ここ2年間ぐらい、読書と言えば「スターウォーズ」三昧でした。それ以外のものもチョコチョコ読んではいましたが、基本スターウォーズばかりでした。

とうのも、映画の前後の世界を記した小説(ルーカスフィルム公認のもの)が、実にたくさん存在しており、映画の詳しい背景を知りたいと思い読み始めた(と言っても映画の後の話中心に読んでいたのですが)小説にドップリはまり、気付いたら2年経っていました。

たぶん、100冊くらい読んだと思います。

 

そこにひとまず一区切りがついたので、次はこれでいきます。

今年は「村上春樹」三昧

自分の周りで、今かなり読まれていることもあるし、前々から一度は集中的に読んでみたいと思っていたこともあるし、何より、先ず初めに読んでみた『ダンス・ダンス・ダンス』が強烈におもしろかった。

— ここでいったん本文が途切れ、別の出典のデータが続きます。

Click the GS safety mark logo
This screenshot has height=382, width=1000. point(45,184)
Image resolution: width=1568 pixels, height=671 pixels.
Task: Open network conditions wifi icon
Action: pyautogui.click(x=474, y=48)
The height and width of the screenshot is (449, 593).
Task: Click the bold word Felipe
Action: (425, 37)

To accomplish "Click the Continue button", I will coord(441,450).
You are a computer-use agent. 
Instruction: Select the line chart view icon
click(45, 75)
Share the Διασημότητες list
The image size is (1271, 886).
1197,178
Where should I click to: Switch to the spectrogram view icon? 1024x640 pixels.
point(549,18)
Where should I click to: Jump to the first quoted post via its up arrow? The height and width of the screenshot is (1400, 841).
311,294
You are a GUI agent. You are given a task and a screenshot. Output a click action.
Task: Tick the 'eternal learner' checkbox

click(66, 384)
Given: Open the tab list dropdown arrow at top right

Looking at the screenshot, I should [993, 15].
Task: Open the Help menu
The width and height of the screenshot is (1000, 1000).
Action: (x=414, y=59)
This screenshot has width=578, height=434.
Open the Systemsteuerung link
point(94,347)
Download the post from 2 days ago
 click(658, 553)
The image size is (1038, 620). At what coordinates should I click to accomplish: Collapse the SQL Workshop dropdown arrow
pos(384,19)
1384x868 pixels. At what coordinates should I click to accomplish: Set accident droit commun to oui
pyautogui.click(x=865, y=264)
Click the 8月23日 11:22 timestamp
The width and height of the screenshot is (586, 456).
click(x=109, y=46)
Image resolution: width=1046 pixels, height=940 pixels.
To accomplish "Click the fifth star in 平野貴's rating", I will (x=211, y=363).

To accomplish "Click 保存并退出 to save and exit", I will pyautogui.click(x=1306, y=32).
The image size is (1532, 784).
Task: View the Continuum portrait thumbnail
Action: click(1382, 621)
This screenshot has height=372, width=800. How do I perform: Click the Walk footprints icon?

ついでに、実は家に何冊か存在していた。

今非常に後悔しています。これ(ダンス・ダンス・ダンス)を何でもうちょっと早く(少なくとも2ヶ月、できれば初版が出た当時に)読んでいなかったのか? かなり悔やまれる・・・。

村上さん、激しく示唆に富んでるうえ、的確にポイントを突いて迫ってくれるじゃないですか。さらに・・・おもしろいじゃないですか。やられました。今年は是非読ませてもらいます。